Evidence for the suppression of the hybrid skin-topological effect by fragile topology
Tianrui Liu

TL;DR
This paper investigates how fragile topology influences the hybrid skin-topological effect (HSTE) in a bilayer honeycomb lattice, revealing that increasing interlayer coupling suppresses HSTE and links fragile topology to the non-Hermitian skin effect.
Contribution
It provides the first evidence connecting fragile topology with the suppression of HSTE, offering new insights into the mechanism of the non-Hermitian skin effect.
Findings
HSTE is suppressed with increasing interlayer coupling.
Spectral difference between boundary conditions decreases with coupling.

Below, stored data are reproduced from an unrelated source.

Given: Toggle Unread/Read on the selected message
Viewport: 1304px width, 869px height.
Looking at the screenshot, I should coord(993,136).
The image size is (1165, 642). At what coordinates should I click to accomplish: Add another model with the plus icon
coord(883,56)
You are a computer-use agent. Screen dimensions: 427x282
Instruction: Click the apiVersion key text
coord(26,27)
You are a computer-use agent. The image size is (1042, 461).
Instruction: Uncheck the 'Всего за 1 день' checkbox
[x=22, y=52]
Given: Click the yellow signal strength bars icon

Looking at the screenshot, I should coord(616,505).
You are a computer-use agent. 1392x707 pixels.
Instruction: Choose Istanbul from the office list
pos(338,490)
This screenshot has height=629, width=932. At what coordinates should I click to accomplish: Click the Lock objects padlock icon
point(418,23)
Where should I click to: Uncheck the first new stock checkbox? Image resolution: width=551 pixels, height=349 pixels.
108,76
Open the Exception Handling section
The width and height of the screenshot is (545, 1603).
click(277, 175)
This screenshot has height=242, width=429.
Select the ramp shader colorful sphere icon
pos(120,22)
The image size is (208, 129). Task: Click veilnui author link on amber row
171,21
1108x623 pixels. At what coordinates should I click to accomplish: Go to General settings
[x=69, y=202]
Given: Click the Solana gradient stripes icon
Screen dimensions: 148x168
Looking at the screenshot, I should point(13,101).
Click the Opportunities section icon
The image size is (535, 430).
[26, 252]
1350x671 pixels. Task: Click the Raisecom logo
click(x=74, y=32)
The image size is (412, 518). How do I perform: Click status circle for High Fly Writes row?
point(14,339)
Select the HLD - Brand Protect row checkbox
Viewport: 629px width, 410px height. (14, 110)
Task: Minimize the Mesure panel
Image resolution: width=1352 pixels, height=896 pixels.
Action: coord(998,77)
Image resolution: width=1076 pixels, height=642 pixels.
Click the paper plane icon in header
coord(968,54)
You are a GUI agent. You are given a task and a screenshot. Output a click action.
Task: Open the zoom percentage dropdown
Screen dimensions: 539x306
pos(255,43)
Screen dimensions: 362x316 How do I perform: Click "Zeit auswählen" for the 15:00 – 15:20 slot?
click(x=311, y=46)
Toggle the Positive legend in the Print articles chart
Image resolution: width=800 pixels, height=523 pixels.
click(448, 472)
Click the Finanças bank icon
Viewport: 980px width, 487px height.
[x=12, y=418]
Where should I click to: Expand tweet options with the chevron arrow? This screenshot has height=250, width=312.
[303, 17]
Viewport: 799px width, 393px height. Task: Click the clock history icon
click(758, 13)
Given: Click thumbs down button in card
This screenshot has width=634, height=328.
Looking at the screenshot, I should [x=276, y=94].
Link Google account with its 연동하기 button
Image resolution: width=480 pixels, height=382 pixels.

Some corner states evolve into edge states as coupling varies.
Abstract
Topological insulators are well-known for their topological edge states, which are protected by the non-trivial bulk topology and characterized by gapless Wannier bands, a phenomenon known as the bulk-boundary correspondence. However, fragile topology challenged this concept, the Wannier bands are gapped, but the edge states still exist with similar protection. Previous studies on fragile topology have primarily focused on the spectral flow under twisted boundary conditions, but the discussion on the physical interpretation of the Wannier gap is limited. In this study, we introduce a bilayer breathing honeycomb lattice with spiral interlayer couplings inside the unit cell. As we increase the interlayer coupling strength, the Wannier gap increases monotonically and the bandgap first increases then decreases. After introducing a gain-loss domain wall, the hybrid skin-topological effect…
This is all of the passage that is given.